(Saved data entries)

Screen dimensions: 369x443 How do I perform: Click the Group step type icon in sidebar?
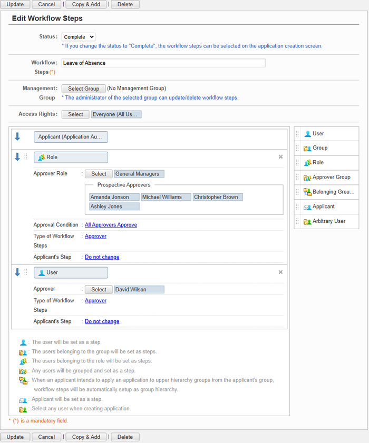click(x=307, y=148)
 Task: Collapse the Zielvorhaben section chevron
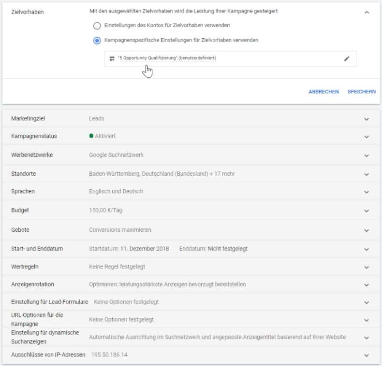[367, 12]
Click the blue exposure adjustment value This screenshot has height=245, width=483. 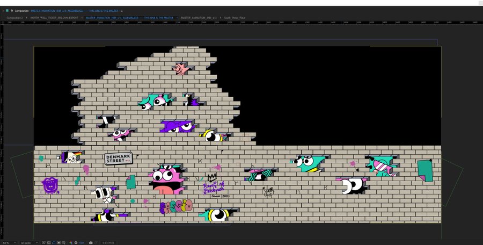82,242
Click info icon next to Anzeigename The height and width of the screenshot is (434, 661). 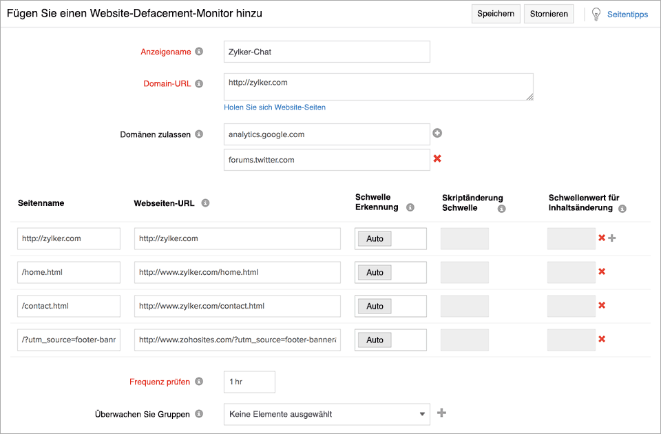(199, 52)
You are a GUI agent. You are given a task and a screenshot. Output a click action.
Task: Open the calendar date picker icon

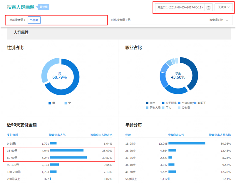tap(208, 7)
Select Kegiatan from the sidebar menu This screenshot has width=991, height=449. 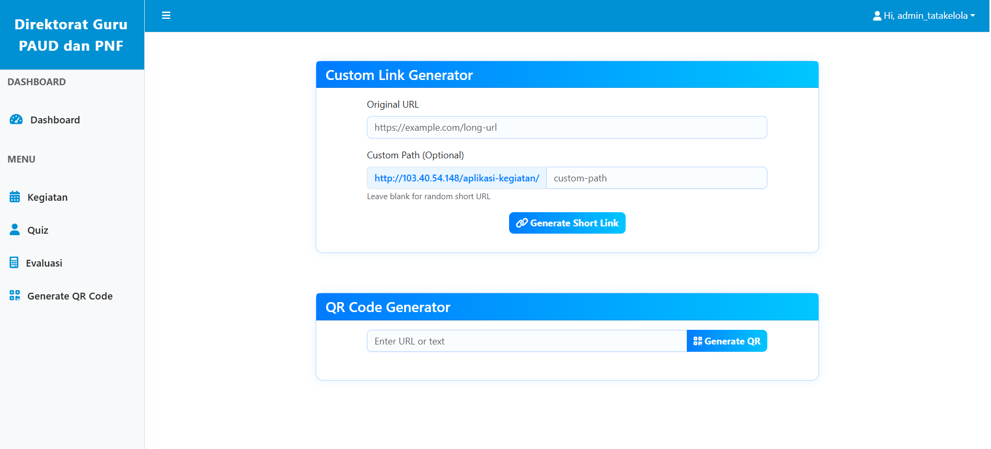48,197
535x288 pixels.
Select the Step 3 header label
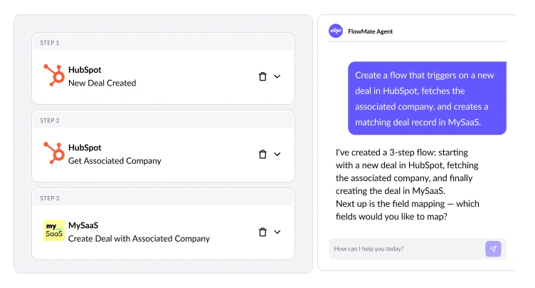pos(50,198)
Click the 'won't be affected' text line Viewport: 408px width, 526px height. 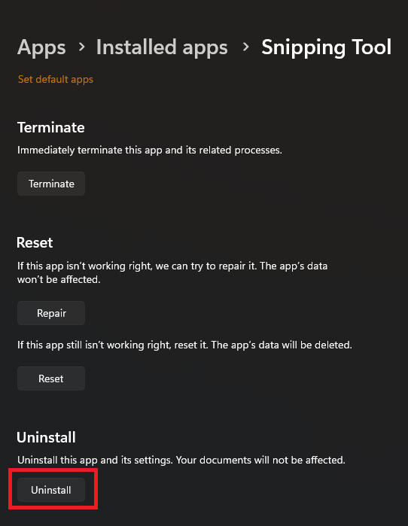pyautogui.click(x=59, y=279)
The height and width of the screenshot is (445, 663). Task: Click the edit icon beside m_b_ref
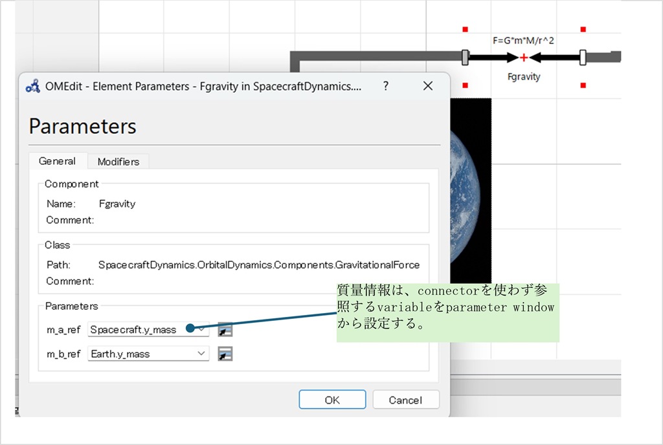click(x=225, y=354)
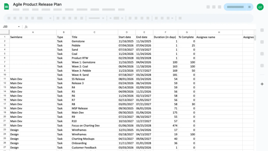The height and width of the screenshot is (151, 268).
Task: Select the column G header
Action: [187, 32]
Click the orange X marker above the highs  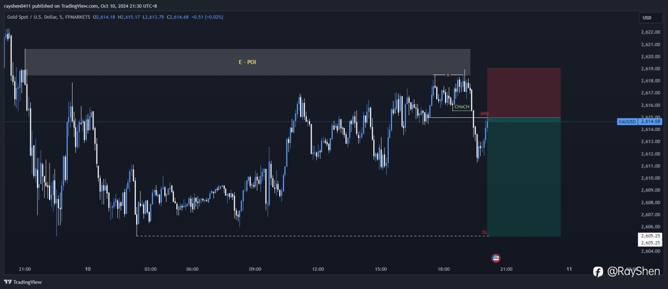448,75
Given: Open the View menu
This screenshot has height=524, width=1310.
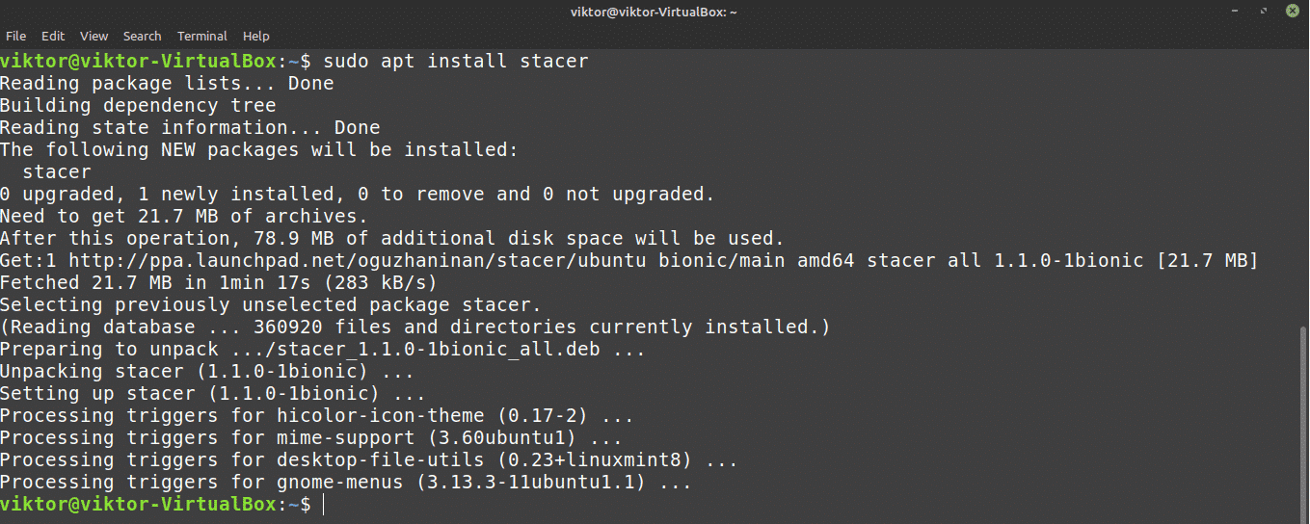Looking at the screenshot, I should [94, 36].
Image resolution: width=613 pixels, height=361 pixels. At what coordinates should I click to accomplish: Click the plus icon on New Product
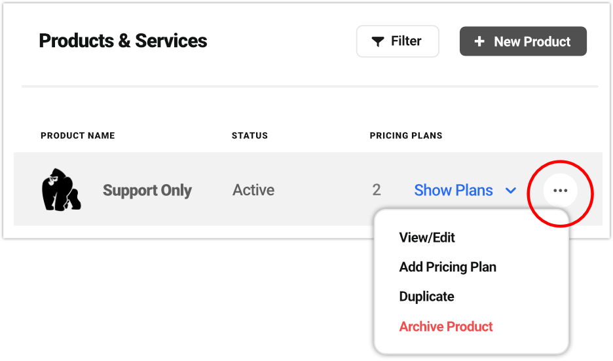click(479, 41)
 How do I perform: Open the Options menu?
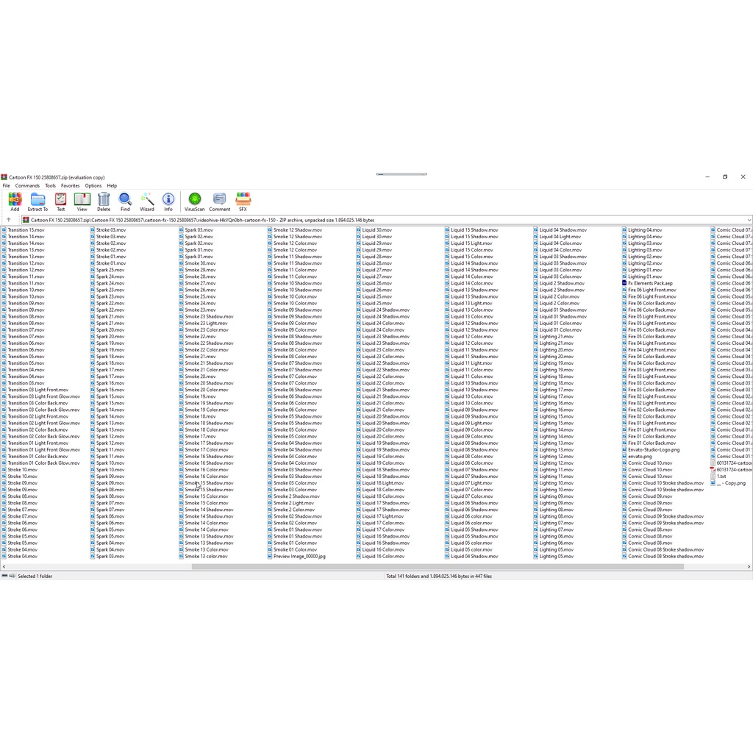coord(93,186)
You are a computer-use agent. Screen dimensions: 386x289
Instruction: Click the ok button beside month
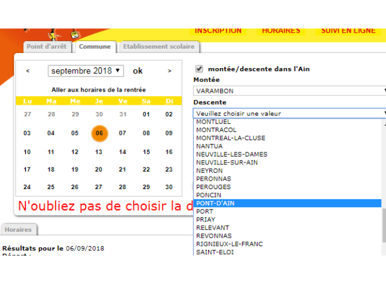point(138,71)

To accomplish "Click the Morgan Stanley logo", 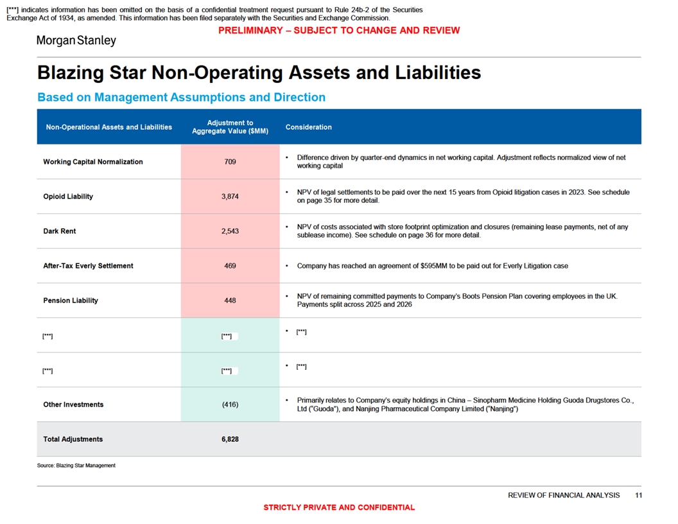I will point(76,41).
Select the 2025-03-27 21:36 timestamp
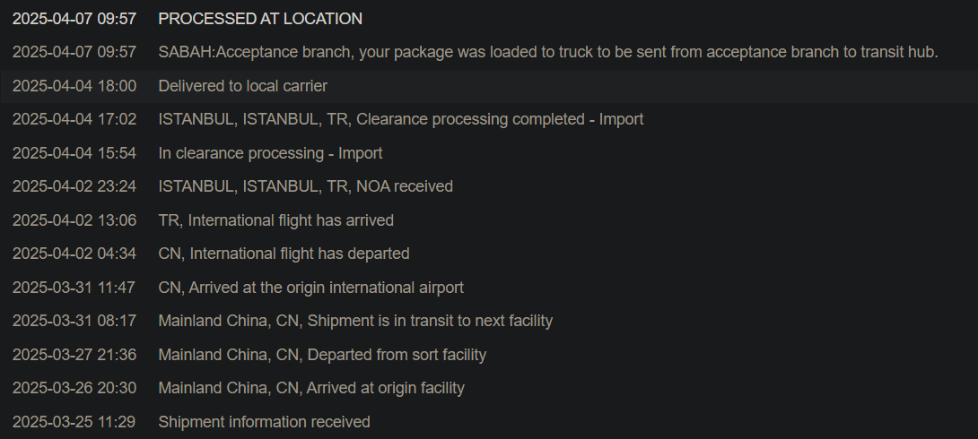 (x=74, y=355)
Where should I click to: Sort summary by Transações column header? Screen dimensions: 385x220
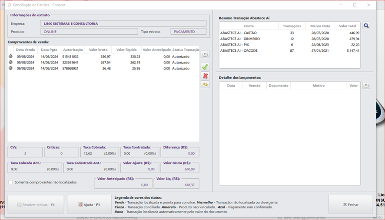pos(292,26)
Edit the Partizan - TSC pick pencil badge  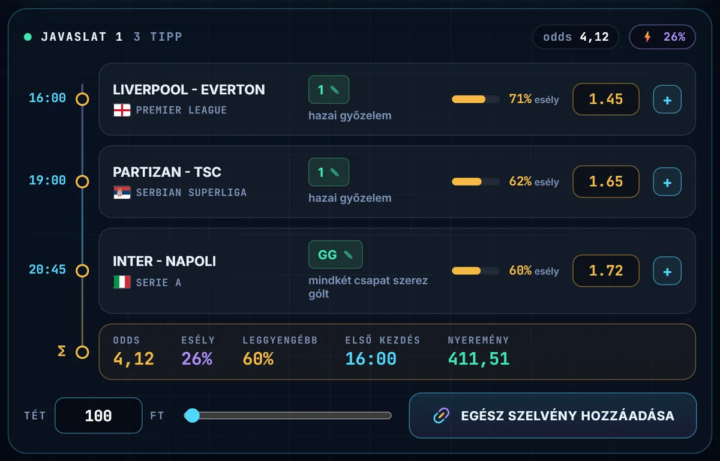[x=329, y=172]

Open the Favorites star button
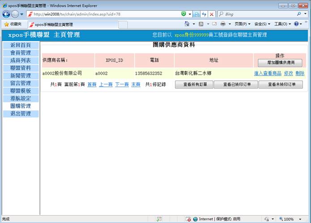point(13,24)
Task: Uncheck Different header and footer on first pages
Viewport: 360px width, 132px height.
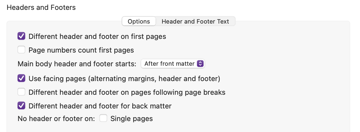Action: [21, 36]
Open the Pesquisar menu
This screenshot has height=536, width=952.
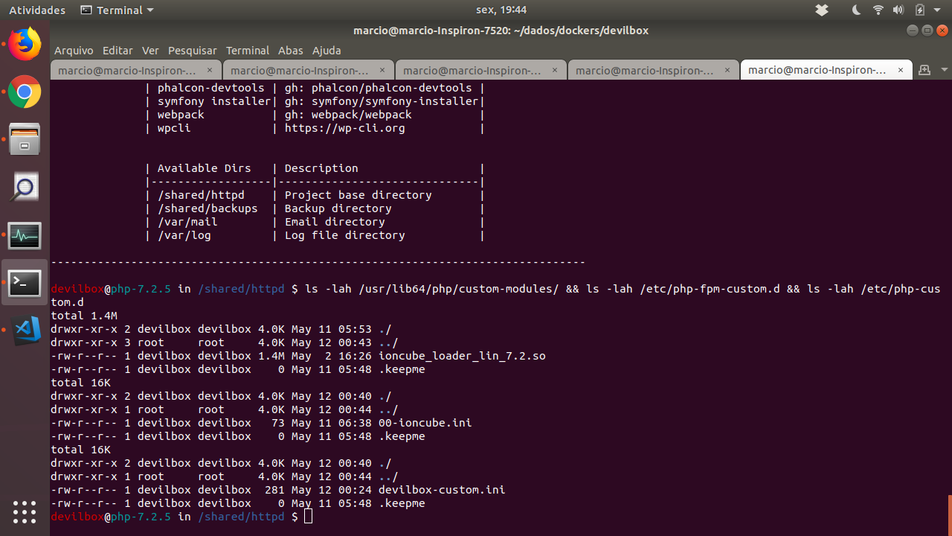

◆ Work request ◆
Go through the entries and copy every line with "agent".

◆ Answer section ◆
You are a GUI agent. You are given a task and a screenshot. Output a click action.
You are a computer-use agent. Screen dimensions: 386x289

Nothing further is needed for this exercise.